The US IRS sent a new round of letters, CP2000 to crypto traders last week. The notices were sent because tax report inconsistencies were found.
According to reports, the IRS uses information offered by payment systems, crypto exchanges and other third-party systems in order to determine how much the crypto traders owe. The calculated amount was included in notices. Those that receive the notice have to pay the listed amount in one month.
Some users complained online that crypto exchanges offered details to the IRS but this is something that is forced through regulation. Also, third-party network transactions and transaction payment cards have to report activity to the IRS. However, there are no specific guidelines in place that were published in regards to crypto exchanges.

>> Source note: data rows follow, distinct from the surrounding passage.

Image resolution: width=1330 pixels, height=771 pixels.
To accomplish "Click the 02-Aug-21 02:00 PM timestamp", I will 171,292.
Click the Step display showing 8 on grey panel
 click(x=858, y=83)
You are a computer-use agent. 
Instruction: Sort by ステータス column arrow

Data that is gathered from the crypto exchanges is compared by the IRS with the trader’s 1099-K tax report. When there is data that does not match, the CP2000 notice is sent in. In addition, interest might be added. The interest is calculated from returns due date to one month from notice date. Interest keeps mounting up.

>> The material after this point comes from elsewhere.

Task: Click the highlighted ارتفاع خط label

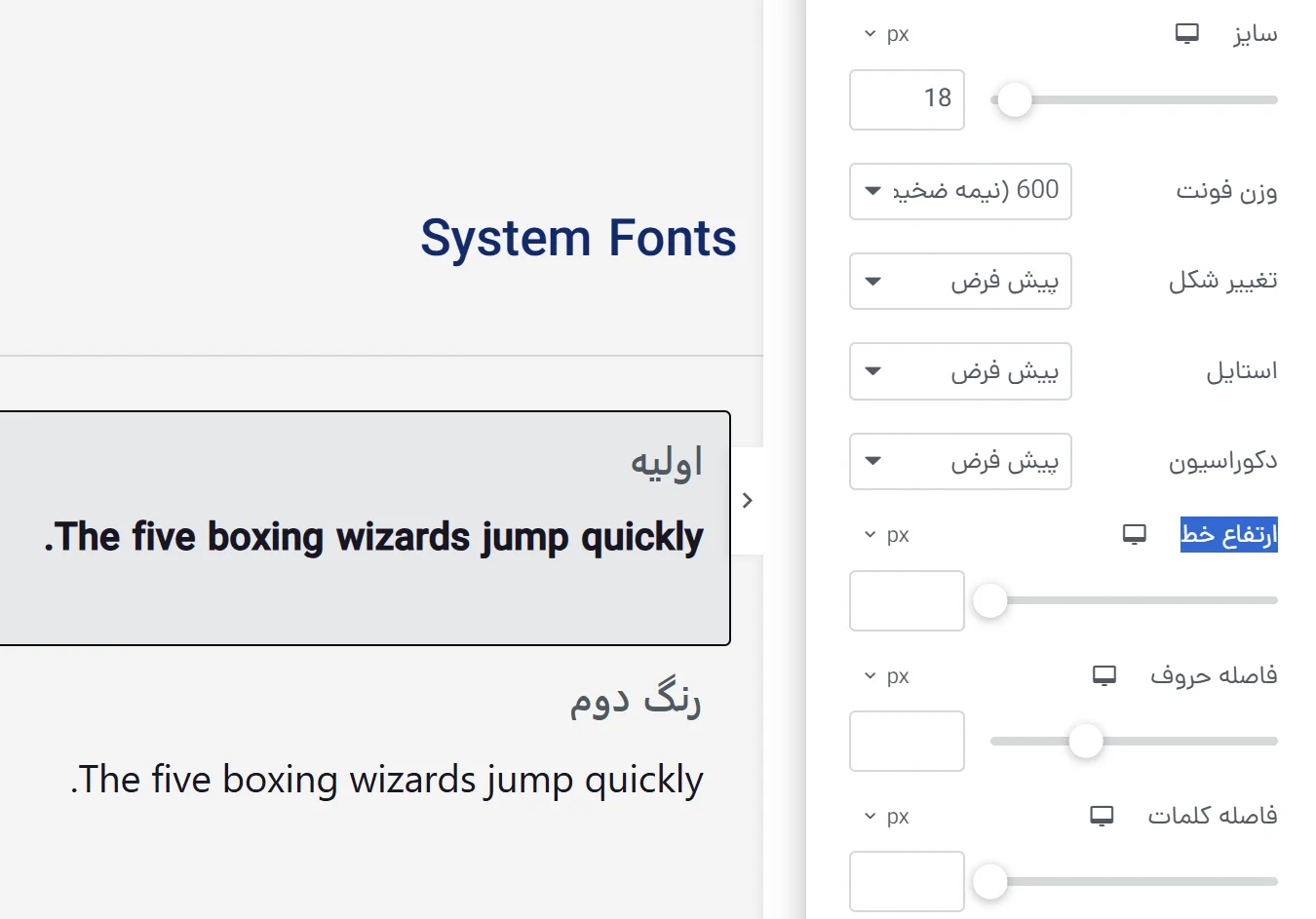Action: click(1228, 534)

If you received a CP2000 letter, there are 2 options available for you:
- When the amount is accurate
An included response form needs to be completed, signed and then mailed, together with the payment.
- When the amount is incorrect
You still need to complete the included response form and then return it to the IRS. Together with it, you have to add a signed statement in which you mention the reason why you do not agree with the listed amount. Supporting documentation needs to be included.
If you decide to contest the amount, you have to offer a really comprehensive supporting calculation, together with proof of wallet transactions and activities.
What has to be understood is that 1099-k reports are often inaccurate, mainly because cost basis is not included. In order to calculate crypto trading, this is mandatory. 1099-K just needs gross activity amount. In the crypto reports you have to know the costs, the amount you paid during the purchase, not just the amount you got when the cryptocurrency was exchanged. Capital gains tax is paid for profits made.
Simply put, before you reply to the notice from the IRS, all crypto activity has to be calculated and then compared with the tax filing.